A team of EPFL engineers has come up with a 3D-printing method that uses light to make objects out of opaque resin in just seconds. This can have revolutionary applications in the biomedical industry, such as to make artificial arteries.
EPFL’s 3D printer is one of the fastest in the world. Whereas most 3D printers work by depositing a material layer by layer in a process known as additive manufacturing, the EPFL one uses a volumetric method. “We pour the resin into a container and spin it,” says Christophe Moser, a professor at LAPD.
“Then we shine light on the container at different angles, causing the resin to solidify wherever the accumulated energy in the resin exceeds a given level. It’s a very precise method and can produce objects at the same resolution as existing 3D-printing techniques.” They tested this method by creating a tiny Yoda. It took just 20 seconds for them to make the figurine, versus around ten minutes for a traditional additive-manufacturing process.

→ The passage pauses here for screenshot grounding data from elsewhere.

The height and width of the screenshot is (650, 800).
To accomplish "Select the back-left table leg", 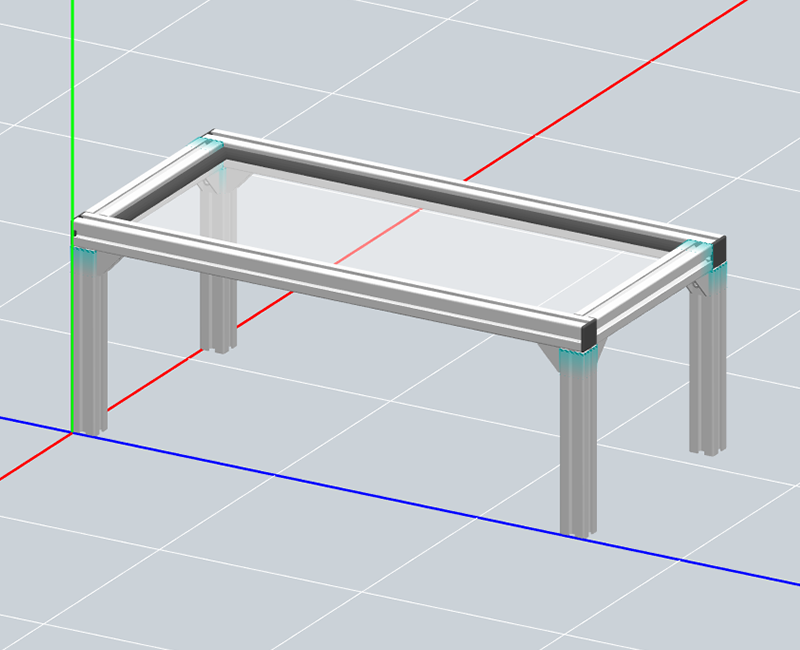I will [218, 300].
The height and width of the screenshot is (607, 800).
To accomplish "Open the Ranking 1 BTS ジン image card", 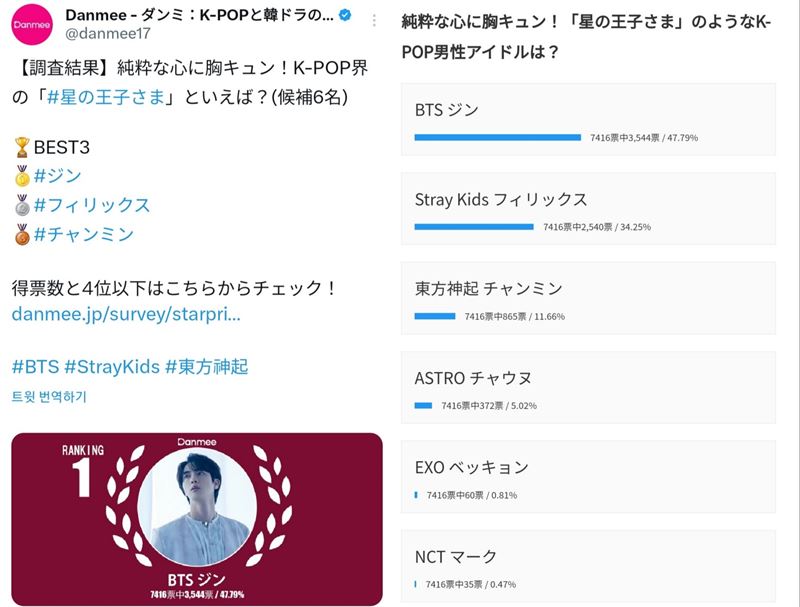I will [197, 519].
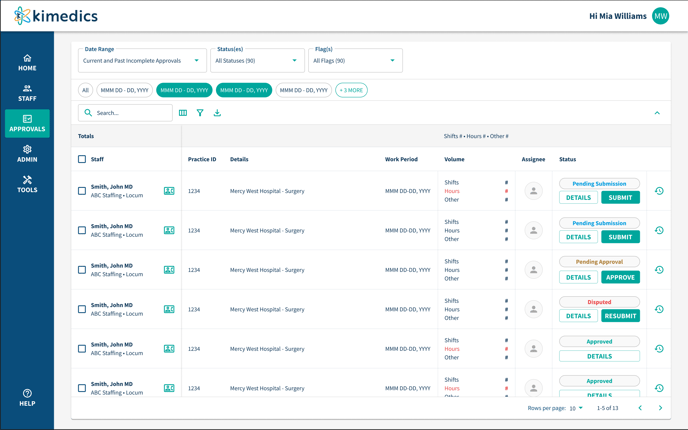Open the filter icon in the toolbar
This screenshot has height=430, width=688.
[x=200, y=113]
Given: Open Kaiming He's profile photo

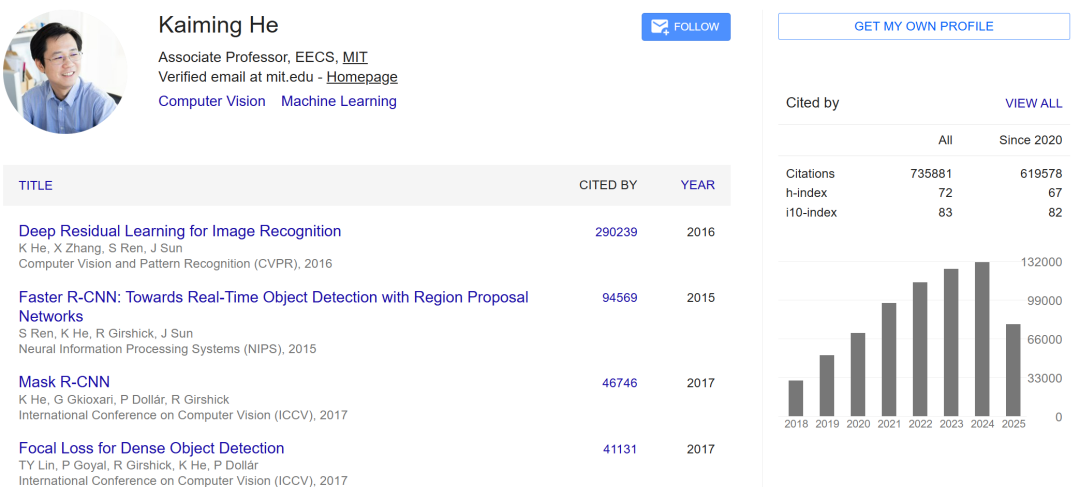Looking at the screenshot, I should coord(66,72).
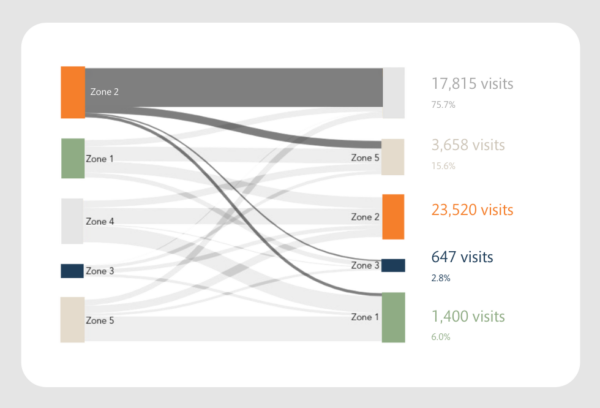Screen dimensions: 600x408
Task: Click the orange 23,520 visits value
Action: (472, 210)
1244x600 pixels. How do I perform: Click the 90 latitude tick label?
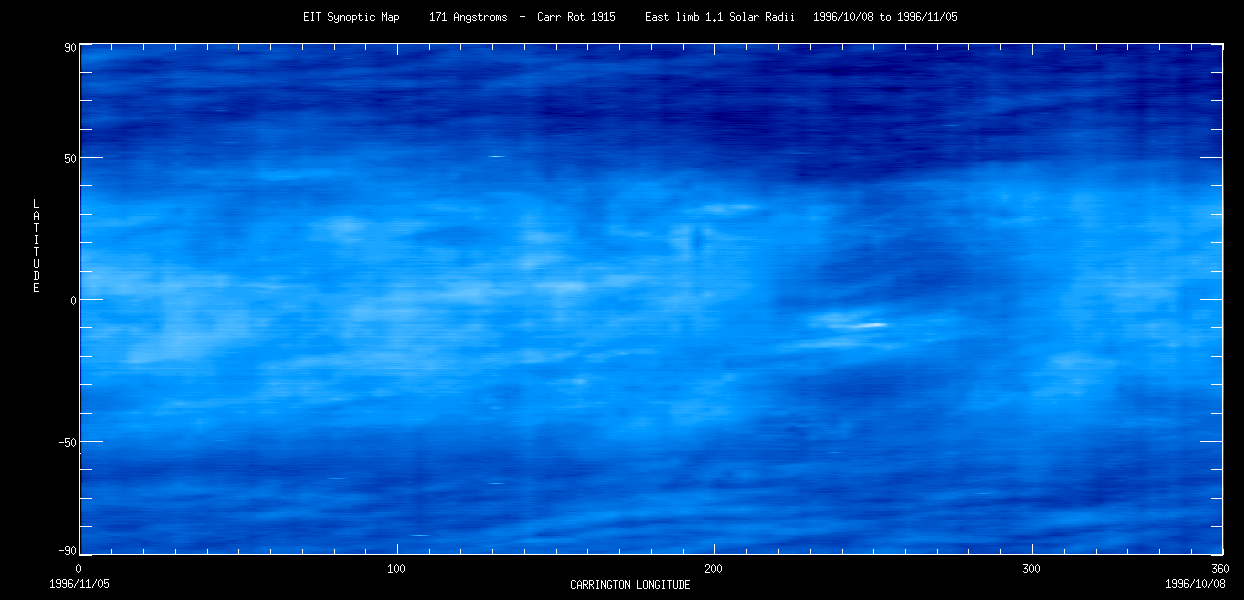pyautogui.click(x=71, y=47)
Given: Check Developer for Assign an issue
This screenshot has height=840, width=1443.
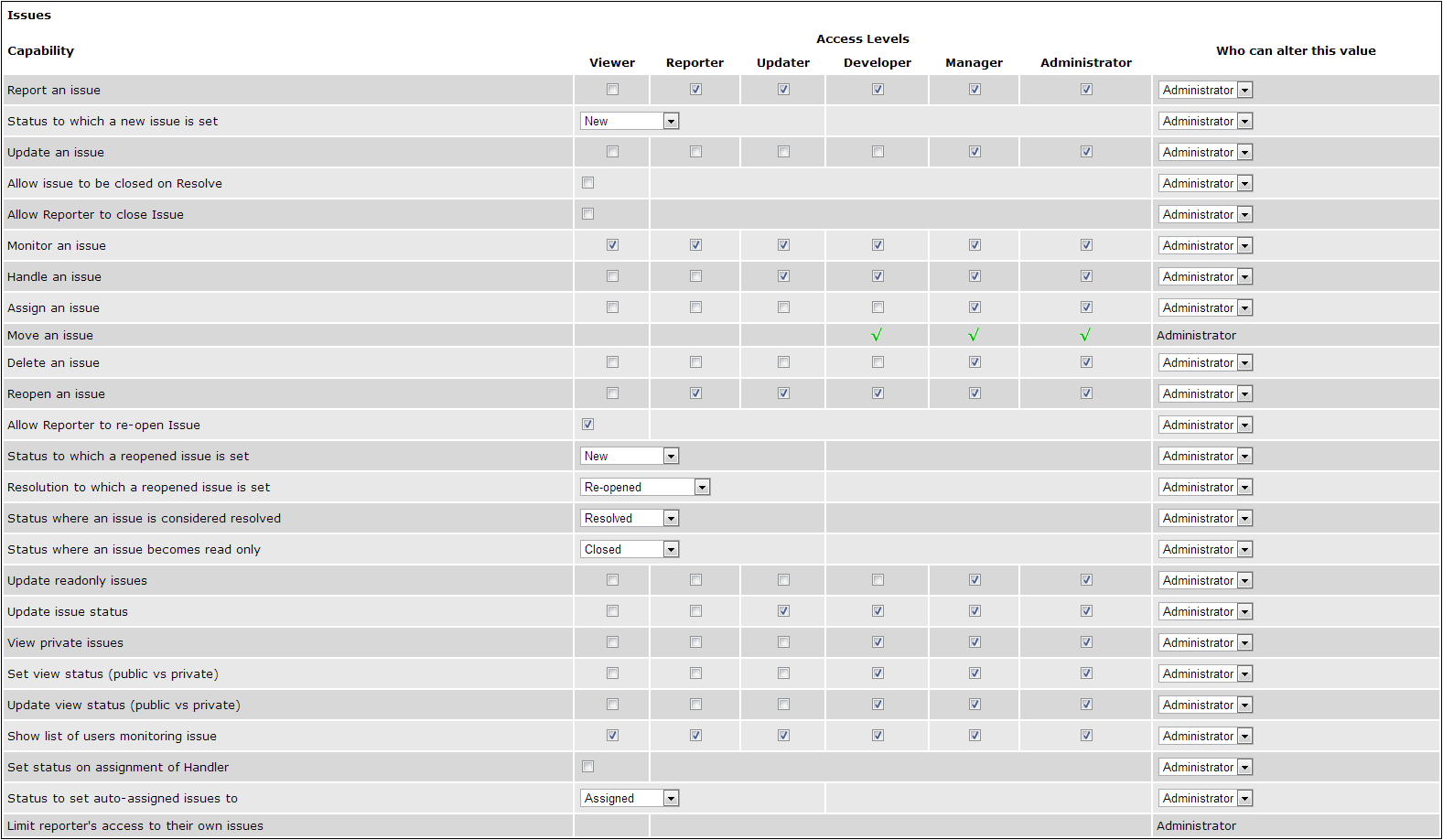Looking at the screenshot, I should (878, 307).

The light rays are able to solidify the resin by interacting with a photosensitive compound contained in the plastic. “Our method works only if the light passes through the resin in a straight line without being deviated,” says Antoine Boniface, a postdoc at LAPD. “Until now we’ve always used transparent resin, but we wanted to see if we could print objects in the kind of opaque resin that’s used in the biomedical industry.”
However, the limitation of this method is that the light doesn’t propagate smoothly, making it hard to accumulate the amount of energy needed for the resin to solidify. “With opaque resin, we lost a lot of resolution in the printed object,” says Jorge Madrid-Wolff, a Ph.D. student at LAPD. “So we tried to come up with a solution that would let us fabricate objects in this resin but without losing the advantages of our 3D printer.”
The solution they found was simple. First, they used a video camera to observe the light’s trajectory through the resin and then designed computer calculations to compensate for the light-ray distortion. They programmed their printer to run these calculations and correct the light rays as the printer operates. This allowed the engineers to print objects in opaque resin with almost the same precision as for transparent resin.
As a next step, the engineers hope to be able to print several materials at once and increase their printer‘s resolution from one-tenth of a millimetre to a micrometre. The engineers’ research has been published in Advanced Science.